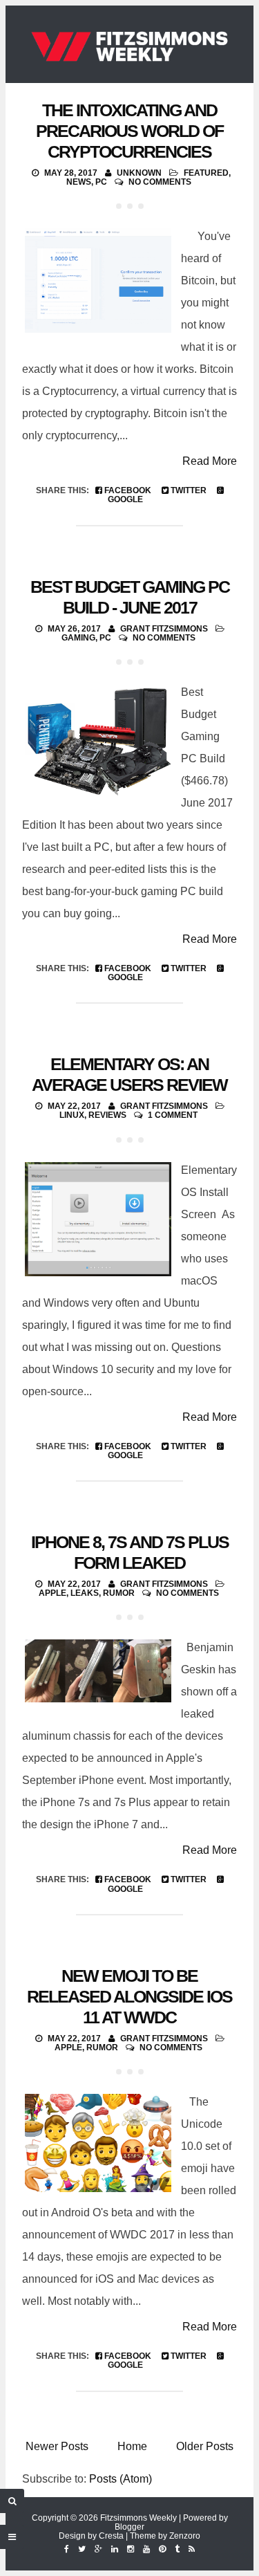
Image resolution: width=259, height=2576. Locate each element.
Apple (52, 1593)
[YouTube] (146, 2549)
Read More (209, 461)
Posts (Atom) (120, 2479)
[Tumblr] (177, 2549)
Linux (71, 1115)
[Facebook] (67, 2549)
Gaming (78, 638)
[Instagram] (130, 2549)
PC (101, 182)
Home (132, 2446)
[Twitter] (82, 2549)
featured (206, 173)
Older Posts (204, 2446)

========================================

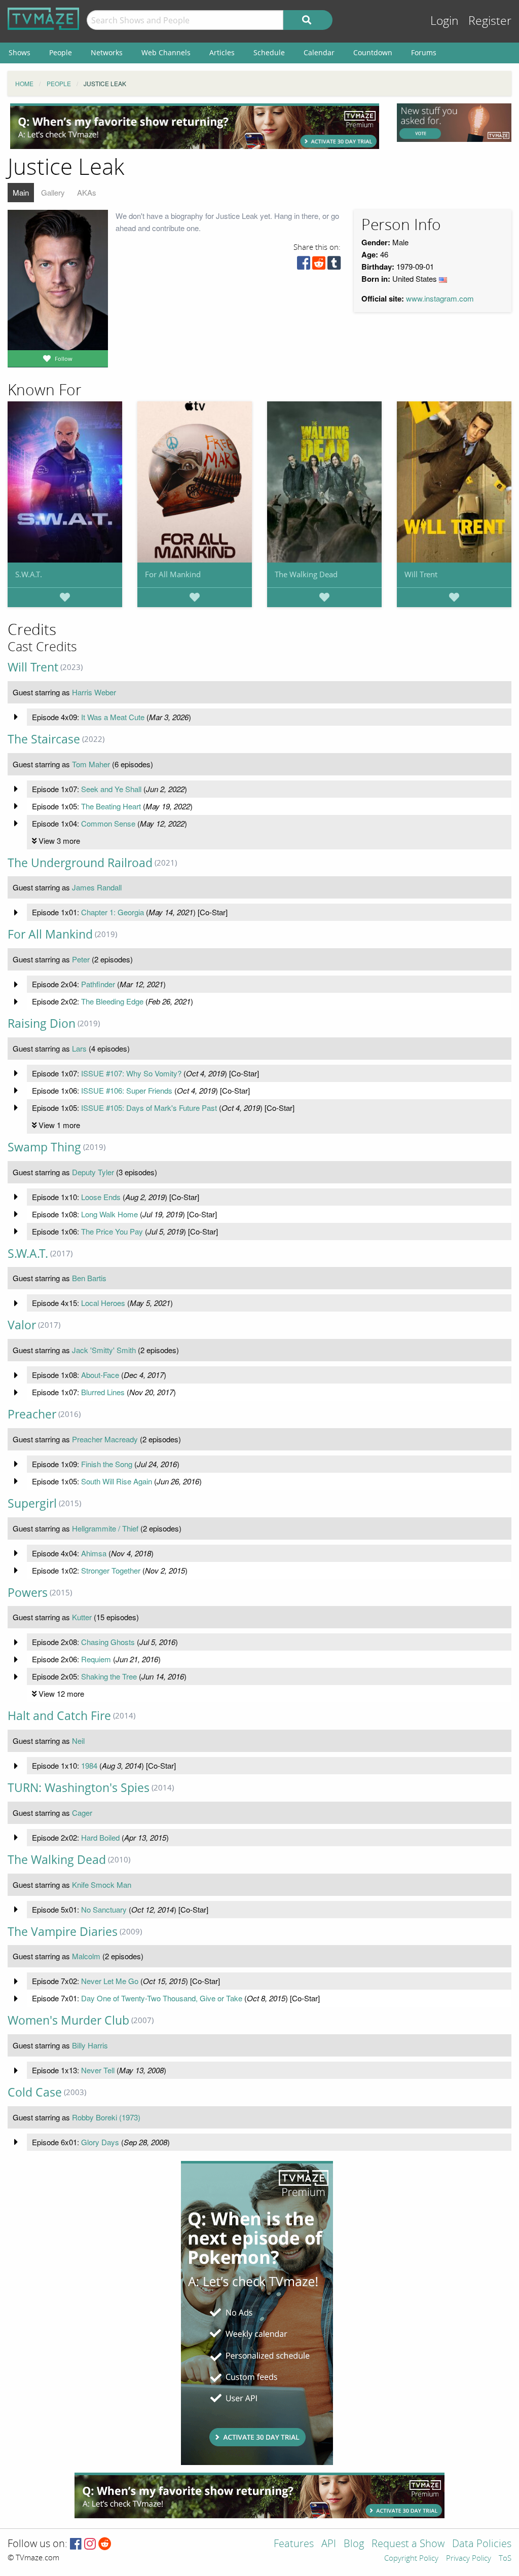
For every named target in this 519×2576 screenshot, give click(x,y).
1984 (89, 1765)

========================================

Try it: Give back exactly the lines above, from the line containing "Image resolution: width=259, height=2576." through the line containing "Older Posts (204, 2446)", with both end lines and nothing more.

Exercise output:
Image resolution: width=259, height=2576. Locate each element.
Apple (52, 1593)
[YouTube] (146, 2549)
Read More (209, 461)
Posts (Atom) (120, 2479)
[Tumblr] (177, 2549)
Linux (71, 1115)
[Facebook] (67, 2549)
Gaming (78, 638)
[Instagram] (130, 2549)
PC (101, 182)
Home (132, 2446)
[Twitter] (82, 2549)
featured (206, 173)
Older Posts (204, 2446)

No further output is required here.